Tareas del ejercicio
• A. ¿En qué fecha salieron de Cataluña Antoni Espinasa i Masague y Teresa Vilanova i Llambías, según el fragmento sobre la emigración catalana a Venezuela?
• B. Enumere todo aquello de lo que, según el fragmento sobre la emigración catalana a Venezuela, huían Antoni y Teresa cuando dejaron Cataluña en 1950.

Fragmento del documento
---+---
Cataluña siempre estuvo allí
El 30 de julio de 1950, huyendo de la miseria, la escasez y el desempleo, Antoni Espinasa i Masague y Teresa Vilanova i Llambías abandonaron Cataluña, con rumbo a Venezuela. Aquí los esperaban Paco, el hermano de él, y su esposa Conxita, con quienes habían huido anteriormente de las garras del fascismo. Se instalaron en Caracas e hicieron de esa casa de dos plantas una extensión de su universo catalán. La historia la recuerda Maite Espinasa, hija de Toni y Tere.
Fotografías: Álbum familiar
Destaparon dos botellas de coñac, lo que hace que haya mucha alegría y quizás puede ser mejor para no recordar que hoy iniciamos de hecho el viaje a América, ya que hasta ahora todavía podíamos devolvernos…, escribió el martes 8 de agosto de 1950, en su diario (en catalán, por supuesto), Antoni Espinasa i Masague.
---+---
Líneas de datos
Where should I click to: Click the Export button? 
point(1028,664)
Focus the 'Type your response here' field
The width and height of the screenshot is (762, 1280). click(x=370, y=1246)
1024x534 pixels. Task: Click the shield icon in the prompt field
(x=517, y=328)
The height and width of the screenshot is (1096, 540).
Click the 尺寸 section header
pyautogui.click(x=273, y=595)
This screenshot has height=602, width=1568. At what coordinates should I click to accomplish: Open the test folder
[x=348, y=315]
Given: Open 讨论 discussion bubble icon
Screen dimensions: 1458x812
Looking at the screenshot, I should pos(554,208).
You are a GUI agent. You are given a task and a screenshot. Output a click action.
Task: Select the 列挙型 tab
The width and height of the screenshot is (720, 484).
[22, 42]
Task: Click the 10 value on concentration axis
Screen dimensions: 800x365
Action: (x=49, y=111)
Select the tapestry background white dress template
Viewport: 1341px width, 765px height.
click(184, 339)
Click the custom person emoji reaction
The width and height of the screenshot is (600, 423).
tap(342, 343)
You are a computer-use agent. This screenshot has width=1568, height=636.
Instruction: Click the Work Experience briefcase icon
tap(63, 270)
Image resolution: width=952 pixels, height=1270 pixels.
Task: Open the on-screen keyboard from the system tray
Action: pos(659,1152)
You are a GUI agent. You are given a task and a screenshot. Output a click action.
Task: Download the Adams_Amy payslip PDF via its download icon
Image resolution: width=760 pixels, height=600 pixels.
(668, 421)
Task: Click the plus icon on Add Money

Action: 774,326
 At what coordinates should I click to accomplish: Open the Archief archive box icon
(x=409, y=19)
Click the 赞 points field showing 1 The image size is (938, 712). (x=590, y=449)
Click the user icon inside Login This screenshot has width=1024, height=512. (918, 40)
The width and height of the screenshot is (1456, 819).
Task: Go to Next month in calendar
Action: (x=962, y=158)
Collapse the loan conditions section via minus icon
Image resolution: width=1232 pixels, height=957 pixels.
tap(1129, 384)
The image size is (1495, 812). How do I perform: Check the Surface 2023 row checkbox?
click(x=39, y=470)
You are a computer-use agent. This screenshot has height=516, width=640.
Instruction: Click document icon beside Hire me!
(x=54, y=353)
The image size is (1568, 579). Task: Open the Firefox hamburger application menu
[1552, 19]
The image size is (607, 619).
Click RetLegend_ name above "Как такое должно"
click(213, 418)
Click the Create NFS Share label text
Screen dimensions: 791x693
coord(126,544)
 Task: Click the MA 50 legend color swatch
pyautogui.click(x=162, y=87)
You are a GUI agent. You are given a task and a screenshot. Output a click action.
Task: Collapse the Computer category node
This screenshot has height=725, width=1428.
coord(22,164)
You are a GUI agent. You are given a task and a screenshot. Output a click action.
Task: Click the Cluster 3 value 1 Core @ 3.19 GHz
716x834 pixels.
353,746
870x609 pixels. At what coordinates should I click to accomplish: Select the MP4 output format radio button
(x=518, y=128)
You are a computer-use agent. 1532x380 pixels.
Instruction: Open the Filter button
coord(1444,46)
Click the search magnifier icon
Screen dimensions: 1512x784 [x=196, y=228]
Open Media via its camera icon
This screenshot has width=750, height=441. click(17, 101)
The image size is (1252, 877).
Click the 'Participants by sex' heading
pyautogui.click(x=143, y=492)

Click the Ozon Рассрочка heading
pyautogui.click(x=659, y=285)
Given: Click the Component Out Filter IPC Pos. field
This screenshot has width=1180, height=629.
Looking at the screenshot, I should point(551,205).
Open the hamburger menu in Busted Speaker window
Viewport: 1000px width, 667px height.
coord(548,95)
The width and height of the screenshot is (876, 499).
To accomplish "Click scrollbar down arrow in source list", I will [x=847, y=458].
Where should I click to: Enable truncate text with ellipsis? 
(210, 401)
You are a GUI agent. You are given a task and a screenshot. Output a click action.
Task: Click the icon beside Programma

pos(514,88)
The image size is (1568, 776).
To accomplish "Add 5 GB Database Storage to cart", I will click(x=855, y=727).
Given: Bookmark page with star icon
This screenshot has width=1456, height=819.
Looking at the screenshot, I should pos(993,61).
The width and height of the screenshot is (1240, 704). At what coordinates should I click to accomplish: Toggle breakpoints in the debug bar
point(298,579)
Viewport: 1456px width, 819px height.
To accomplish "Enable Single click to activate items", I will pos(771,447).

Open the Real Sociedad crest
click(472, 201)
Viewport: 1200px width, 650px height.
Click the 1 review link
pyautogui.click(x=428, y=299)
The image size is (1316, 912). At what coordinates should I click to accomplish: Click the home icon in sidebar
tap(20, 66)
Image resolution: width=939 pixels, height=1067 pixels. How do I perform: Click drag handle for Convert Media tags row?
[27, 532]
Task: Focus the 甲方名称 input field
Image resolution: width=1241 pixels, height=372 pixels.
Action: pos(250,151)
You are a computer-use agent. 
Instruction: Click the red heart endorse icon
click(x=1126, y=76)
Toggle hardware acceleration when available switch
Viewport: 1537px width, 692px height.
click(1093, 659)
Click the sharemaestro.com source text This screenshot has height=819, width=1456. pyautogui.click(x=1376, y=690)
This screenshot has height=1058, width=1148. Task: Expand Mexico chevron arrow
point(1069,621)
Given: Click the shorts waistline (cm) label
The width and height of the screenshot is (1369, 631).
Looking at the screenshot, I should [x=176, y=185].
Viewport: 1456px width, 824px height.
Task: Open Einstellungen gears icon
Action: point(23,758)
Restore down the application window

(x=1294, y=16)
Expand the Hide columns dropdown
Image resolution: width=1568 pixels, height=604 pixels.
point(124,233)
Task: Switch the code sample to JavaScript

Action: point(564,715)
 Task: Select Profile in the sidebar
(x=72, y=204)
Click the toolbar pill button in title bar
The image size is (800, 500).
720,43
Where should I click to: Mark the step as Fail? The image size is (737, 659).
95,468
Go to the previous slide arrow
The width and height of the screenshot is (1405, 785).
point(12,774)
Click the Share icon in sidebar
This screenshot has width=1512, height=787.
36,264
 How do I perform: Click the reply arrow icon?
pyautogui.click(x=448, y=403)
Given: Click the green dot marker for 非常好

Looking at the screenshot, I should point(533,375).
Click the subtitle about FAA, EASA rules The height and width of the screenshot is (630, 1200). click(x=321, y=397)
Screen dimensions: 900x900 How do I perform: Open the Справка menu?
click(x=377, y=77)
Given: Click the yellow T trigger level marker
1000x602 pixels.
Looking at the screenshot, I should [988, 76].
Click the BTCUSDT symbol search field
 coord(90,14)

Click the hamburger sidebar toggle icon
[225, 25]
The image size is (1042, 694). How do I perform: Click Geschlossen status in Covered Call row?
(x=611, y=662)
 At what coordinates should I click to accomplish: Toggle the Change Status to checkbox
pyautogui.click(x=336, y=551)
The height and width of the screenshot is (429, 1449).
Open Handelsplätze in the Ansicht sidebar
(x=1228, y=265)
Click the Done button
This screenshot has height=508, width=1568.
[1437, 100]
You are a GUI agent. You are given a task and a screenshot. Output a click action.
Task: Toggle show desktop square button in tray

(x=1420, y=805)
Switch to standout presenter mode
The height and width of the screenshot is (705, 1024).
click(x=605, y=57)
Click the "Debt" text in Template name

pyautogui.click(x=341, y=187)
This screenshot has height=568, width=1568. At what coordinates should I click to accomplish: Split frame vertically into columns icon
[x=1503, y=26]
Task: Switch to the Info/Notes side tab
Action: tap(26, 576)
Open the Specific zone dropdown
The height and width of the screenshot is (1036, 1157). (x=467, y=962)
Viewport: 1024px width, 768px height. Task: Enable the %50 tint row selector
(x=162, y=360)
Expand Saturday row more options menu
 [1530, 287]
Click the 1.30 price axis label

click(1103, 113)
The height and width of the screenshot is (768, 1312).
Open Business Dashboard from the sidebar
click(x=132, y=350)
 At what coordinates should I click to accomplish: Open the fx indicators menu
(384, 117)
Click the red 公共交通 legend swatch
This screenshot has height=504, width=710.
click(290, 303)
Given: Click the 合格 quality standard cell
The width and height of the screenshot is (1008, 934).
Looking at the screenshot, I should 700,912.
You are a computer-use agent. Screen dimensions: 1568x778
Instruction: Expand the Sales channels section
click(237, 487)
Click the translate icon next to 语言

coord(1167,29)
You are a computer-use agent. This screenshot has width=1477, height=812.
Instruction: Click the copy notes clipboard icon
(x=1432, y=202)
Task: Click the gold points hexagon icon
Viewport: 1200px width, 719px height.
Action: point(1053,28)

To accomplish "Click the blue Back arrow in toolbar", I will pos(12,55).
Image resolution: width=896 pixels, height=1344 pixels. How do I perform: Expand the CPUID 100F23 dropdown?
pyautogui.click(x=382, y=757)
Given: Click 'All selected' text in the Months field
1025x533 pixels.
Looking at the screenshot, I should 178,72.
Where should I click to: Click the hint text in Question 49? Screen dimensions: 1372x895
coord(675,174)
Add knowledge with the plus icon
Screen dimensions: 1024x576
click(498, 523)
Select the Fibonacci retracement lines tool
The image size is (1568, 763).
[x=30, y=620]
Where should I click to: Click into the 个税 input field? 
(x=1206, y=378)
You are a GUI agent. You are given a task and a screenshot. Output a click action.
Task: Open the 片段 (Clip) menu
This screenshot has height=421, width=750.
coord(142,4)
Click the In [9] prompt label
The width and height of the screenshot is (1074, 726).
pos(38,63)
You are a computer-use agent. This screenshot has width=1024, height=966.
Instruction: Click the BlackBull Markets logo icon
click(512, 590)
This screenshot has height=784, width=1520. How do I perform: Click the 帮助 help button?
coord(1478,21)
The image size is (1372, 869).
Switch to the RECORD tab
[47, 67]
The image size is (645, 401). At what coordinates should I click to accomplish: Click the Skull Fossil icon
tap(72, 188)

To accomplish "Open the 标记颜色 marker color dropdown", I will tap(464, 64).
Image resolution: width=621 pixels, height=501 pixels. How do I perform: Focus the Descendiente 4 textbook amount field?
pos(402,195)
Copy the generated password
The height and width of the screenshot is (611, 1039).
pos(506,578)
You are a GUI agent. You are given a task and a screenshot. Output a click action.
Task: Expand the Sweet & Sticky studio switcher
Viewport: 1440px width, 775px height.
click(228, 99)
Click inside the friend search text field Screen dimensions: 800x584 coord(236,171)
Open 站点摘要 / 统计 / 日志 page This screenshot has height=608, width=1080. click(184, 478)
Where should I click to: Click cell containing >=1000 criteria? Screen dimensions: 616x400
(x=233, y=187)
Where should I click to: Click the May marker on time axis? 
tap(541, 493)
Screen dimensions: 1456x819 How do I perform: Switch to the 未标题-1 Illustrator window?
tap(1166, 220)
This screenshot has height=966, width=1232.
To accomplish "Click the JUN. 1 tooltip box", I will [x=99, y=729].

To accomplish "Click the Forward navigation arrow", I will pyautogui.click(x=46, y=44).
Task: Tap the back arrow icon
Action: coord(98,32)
---+---
Soluciones desarrolladas
• A. El 30 de julio de 1950.

• B. La miseria, la escasez y el desempleo.